Items from a data source
/---

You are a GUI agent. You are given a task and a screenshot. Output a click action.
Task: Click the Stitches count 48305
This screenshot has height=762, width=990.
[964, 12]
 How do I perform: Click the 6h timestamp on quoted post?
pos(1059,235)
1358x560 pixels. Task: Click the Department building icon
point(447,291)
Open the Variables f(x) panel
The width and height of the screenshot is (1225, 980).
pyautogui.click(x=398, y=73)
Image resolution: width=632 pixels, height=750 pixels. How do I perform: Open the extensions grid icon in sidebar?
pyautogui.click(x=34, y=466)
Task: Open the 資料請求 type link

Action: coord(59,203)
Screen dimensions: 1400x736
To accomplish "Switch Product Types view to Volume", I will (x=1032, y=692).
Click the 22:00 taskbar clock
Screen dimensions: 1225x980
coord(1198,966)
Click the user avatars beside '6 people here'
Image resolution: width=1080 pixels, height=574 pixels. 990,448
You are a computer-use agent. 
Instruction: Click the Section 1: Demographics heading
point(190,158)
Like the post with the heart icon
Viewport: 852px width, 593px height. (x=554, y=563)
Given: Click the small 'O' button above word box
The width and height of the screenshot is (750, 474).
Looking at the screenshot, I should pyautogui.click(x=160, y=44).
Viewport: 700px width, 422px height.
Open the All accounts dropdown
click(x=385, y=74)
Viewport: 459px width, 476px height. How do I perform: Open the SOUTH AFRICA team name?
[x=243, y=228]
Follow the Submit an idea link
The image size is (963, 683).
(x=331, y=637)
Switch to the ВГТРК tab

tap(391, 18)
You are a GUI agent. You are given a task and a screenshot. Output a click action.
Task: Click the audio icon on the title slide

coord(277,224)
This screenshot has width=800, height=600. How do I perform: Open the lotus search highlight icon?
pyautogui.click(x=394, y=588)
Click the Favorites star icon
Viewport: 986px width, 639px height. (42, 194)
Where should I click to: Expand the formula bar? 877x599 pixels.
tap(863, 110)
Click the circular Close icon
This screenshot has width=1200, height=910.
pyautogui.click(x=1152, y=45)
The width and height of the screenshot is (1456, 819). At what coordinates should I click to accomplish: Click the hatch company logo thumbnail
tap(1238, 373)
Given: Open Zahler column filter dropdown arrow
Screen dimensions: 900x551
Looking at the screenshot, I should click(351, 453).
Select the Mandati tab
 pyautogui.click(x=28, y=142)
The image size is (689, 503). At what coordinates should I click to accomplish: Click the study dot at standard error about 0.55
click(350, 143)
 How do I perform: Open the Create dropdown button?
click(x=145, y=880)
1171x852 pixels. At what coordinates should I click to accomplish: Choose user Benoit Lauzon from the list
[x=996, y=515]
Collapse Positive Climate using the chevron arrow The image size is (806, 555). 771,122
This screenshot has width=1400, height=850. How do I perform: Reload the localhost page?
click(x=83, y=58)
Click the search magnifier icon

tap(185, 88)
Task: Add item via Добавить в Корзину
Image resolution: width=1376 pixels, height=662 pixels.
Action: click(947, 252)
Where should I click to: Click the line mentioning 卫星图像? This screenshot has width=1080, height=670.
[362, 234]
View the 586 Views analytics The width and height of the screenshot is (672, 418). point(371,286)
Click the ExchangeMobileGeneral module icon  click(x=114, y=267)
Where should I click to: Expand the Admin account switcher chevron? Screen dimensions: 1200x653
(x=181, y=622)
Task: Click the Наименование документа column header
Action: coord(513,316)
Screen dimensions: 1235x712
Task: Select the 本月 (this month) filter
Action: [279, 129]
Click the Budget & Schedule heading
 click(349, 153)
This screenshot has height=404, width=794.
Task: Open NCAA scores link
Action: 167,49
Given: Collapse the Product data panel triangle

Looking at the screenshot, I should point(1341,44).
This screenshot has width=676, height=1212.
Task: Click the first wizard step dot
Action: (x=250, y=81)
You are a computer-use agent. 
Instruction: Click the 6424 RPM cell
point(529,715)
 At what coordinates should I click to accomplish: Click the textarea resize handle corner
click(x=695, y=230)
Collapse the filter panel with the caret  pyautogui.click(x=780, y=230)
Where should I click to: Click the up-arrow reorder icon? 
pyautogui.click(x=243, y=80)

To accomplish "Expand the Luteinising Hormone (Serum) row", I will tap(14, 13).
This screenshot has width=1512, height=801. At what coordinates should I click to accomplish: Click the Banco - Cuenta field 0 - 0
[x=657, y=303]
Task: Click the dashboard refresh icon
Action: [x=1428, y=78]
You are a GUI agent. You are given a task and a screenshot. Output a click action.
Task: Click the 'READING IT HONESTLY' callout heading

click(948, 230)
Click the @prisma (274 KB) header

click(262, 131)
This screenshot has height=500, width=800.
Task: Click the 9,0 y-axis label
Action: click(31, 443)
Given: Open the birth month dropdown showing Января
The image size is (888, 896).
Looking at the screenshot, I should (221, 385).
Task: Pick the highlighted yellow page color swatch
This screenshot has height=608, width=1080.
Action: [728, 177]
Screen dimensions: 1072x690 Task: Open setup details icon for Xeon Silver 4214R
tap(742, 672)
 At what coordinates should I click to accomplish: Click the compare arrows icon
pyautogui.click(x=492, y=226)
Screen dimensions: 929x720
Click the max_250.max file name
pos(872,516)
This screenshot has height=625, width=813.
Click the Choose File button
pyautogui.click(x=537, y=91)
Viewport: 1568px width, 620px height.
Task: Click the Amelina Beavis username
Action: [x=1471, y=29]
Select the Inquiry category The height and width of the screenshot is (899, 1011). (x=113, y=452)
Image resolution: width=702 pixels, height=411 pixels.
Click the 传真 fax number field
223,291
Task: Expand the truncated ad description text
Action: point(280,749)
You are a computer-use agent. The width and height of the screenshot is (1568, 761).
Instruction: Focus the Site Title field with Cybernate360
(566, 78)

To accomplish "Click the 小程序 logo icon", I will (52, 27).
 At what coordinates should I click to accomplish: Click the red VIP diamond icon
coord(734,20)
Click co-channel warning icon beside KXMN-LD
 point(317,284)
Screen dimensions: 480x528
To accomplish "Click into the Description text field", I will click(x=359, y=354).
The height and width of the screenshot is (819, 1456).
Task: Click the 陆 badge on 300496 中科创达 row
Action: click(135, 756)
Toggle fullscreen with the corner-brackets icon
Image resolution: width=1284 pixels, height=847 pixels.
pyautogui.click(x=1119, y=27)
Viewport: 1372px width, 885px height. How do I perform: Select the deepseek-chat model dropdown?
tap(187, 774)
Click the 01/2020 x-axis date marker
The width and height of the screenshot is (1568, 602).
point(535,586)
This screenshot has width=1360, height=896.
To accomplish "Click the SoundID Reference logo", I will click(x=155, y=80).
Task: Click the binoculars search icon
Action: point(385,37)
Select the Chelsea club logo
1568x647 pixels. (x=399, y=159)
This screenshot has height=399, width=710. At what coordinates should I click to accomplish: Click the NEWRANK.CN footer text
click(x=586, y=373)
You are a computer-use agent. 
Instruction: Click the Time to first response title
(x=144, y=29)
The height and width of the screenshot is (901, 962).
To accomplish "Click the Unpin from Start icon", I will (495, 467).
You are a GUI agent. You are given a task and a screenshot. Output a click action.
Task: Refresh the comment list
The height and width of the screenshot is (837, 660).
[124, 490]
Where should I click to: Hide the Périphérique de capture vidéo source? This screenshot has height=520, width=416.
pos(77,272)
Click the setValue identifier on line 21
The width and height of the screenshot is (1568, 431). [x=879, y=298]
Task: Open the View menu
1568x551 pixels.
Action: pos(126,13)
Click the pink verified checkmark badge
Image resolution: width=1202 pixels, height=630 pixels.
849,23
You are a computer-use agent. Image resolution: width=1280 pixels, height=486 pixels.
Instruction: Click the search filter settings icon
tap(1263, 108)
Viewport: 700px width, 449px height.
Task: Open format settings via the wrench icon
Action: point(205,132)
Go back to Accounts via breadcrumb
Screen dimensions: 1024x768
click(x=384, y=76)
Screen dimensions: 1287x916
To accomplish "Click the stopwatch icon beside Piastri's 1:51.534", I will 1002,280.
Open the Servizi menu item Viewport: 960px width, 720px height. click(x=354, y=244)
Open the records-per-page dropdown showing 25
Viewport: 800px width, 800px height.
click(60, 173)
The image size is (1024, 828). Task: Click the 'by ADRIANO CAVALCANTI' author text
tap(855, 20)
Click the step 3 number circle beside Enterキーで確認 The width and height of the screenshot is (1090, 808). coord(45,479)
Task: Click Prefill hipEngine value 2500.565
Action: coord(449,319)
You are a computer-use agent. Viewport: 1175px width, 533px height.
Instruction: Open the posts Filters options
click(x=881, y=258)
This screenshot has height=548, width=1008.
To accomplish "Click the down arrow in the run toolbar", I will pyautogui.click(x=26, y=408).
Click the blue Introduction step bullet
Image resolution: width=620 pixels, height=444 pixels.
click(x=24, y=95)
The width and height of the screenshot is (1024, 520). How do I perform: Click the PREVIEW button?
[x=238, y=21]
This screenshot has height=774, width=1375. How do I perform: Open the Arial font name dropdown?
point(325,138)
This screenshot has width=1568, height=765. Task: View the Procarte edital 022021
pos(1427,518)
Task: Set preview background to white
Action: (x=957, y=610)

\---

**What to produce**
Pull each line containing the word "menu" out of the data above.

**Answer for this exercise**
Task: Open the View menu
Open the Servizi menu item Viewport: 960px width, 720px height. click(x=354, y=244)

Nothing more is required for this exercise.